Nachdem Heyerdahl der Weltöffentlichkeit und der Wissenschaft vor Augen geführt hat, dass eine frühe Völkerwanderung von Südamerika zur Osterinsel und nach Polynesien mehr als eine fixe Idee ist, beginnt er sich mit einer neuen Hypothesen zu befassen. Auf Tonscherben und Töpferware aus der peruanischen Vor-Inkazeit hatte er Schiffe gesehen, die große Übereinstimmungen mit den altägyptischen Papyrusbooten besaßen. Sollten schon damals vor vielen tausend Jahren – und damit lange vor Kolumbus – Seefahrer aus dem Land der Pharaonen bis nach Südamerika gelangt sein?
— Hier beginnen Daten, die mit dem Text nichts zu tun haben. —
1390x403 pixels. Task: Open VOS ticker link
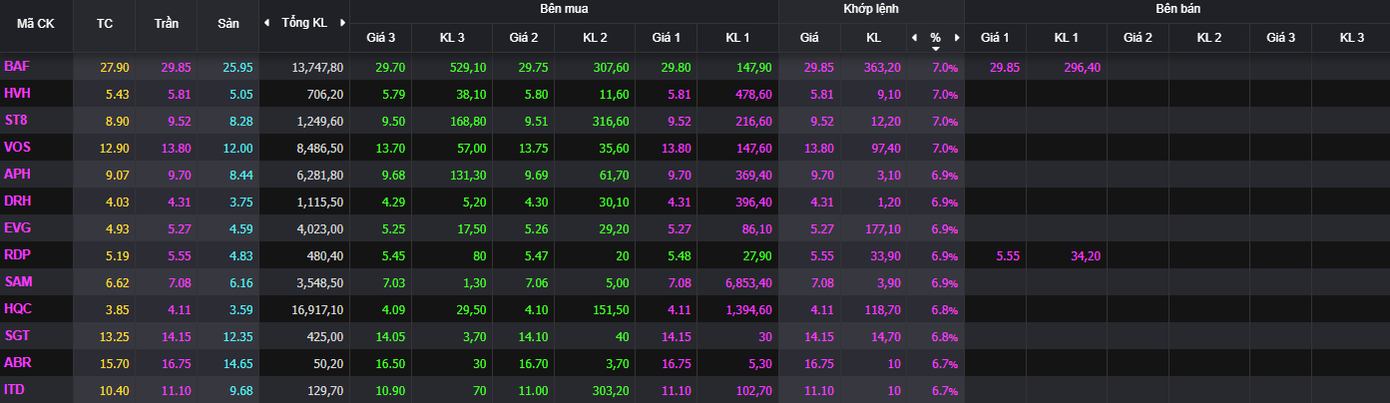click(18, 147)
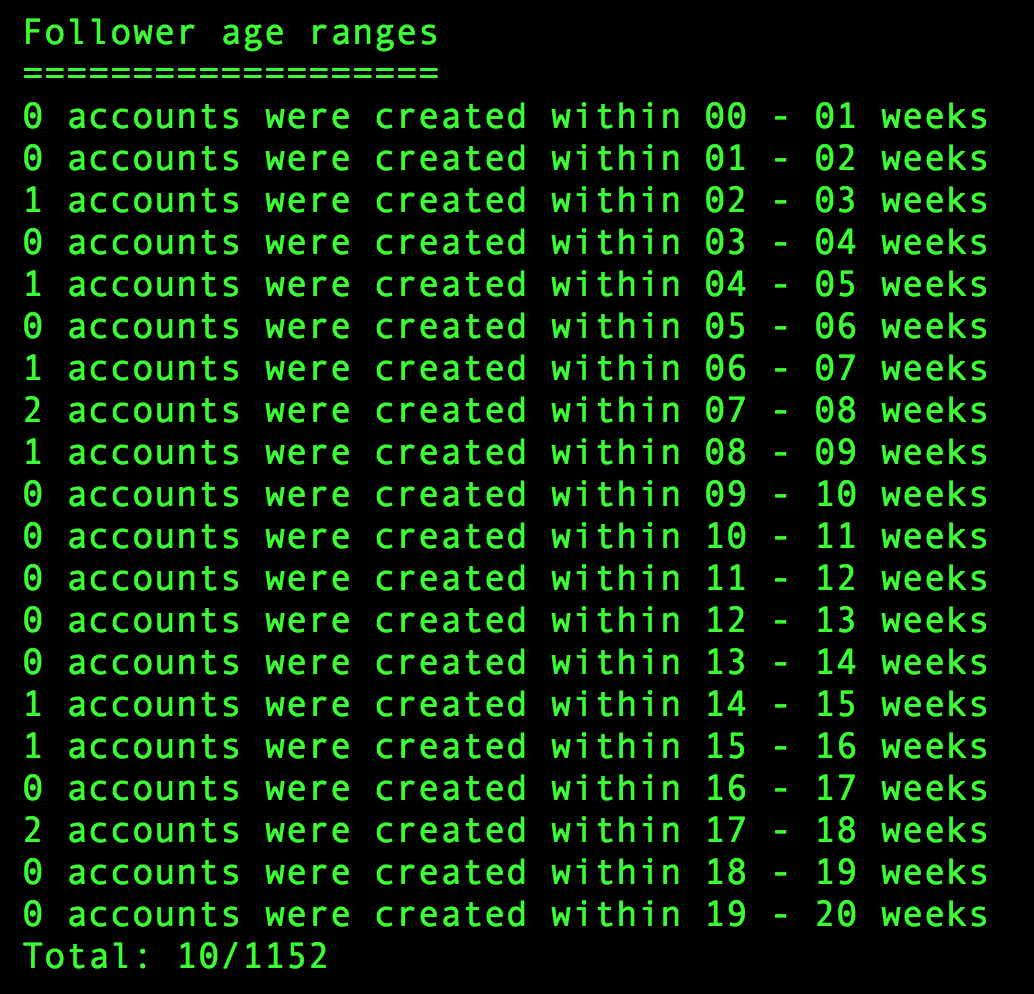Viewport: 1034px width, 994px height.
Task: Click the row of equals signs separator
Action: click(231, 73)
Waren die Papyrusboote so seetüchtig, dass sie allen Unbillen des Atlantiks trotzen konnten? Heyerdahl will es ausprobieren.
Schon kurz nachdem das Projekt publik wird, schütteln die weisen Forscher im Elfenbeinturm der Archäologie wieder entrüstet die Häupter. Schilfboote, so glaubt man zu wissen, sind in weniger als zwei Wochen auf offener See wasserdurchtränkt und deshalb untauglich einen Ozean zu überqueren.
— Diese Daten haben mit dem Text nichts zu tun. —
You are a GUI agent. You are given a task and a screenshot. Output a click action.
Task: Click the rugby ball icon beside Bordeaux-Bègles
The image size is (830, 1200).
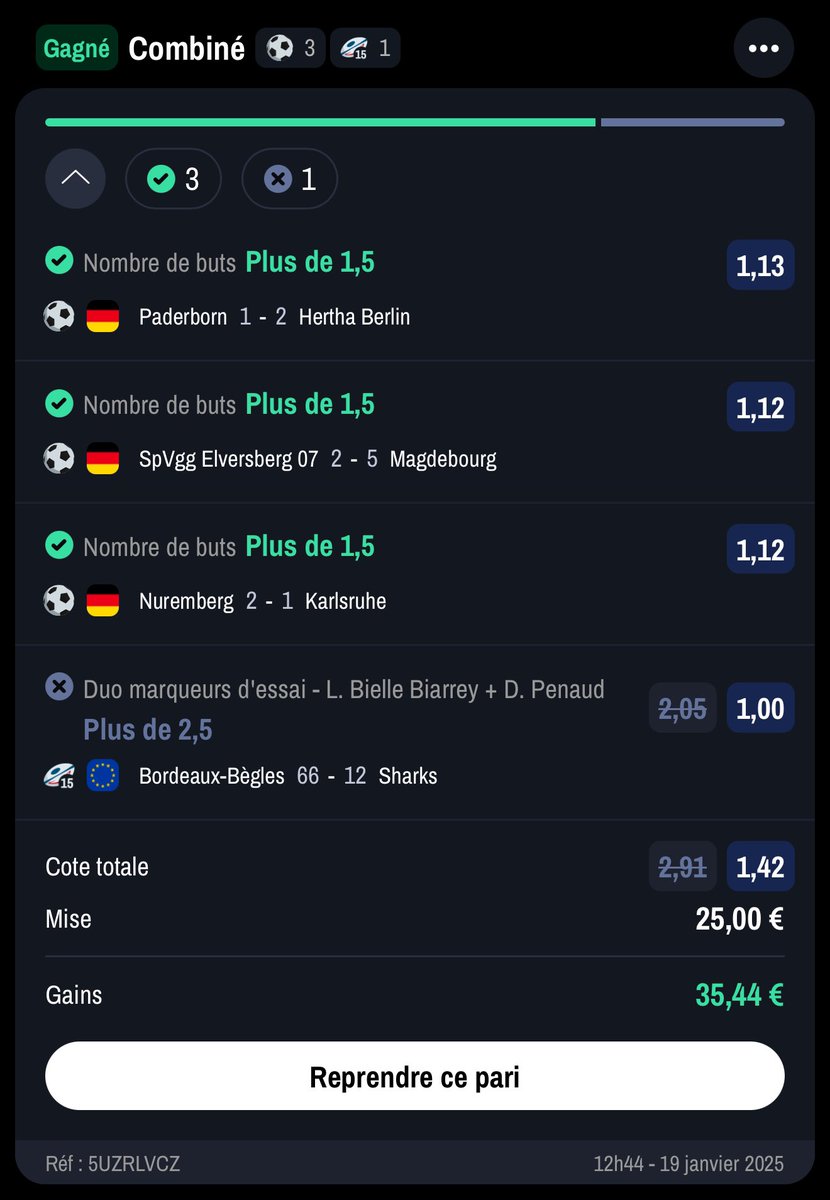(x=59, y=776)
Heyerdahl lässt sich auch dieses Mal nicht beirren. 1969 kauft er zwölf Tonnen Papyrus und baut mithilfe von Schiffsbauexperten des afrikanischen Burundi-Stamms am Fuß der Pyramiden die Ra I, die nach dem ägyptischen Sonnengott benannt wird. Nach einigen Monaten intensiver Arbeit läuft schließlich ein Boot mit 15 Metern Länge im alten Phönizischen Hafen von Safi in Marokko vom Stapel.
Schon bald darauf ist sie mit Heyerdahl und sieben anderen Besatzungsmitgliedern an Bord mit dem Kanarischen Meeresstrom, der vor der Küste Nordafrikas verläuft, auf dem Weg über den großen Teich. Schnell werden Mängel bei der Konstruktion des Hecks und des Steuers offenkundig, die der Belastung durch Wellen und Wind nicht standhalten. Zudem rächt sich, dass man das Boot vor Beginn der Reise nicht lange genug getestet hat. Nach immerhin 5.000 Kilometern und 56 Tagen auf hoher See wird die Ra I-Expedition schließlich zum Fehlschlag und die Crew muss wenige Tage vor Barbados aufgeben.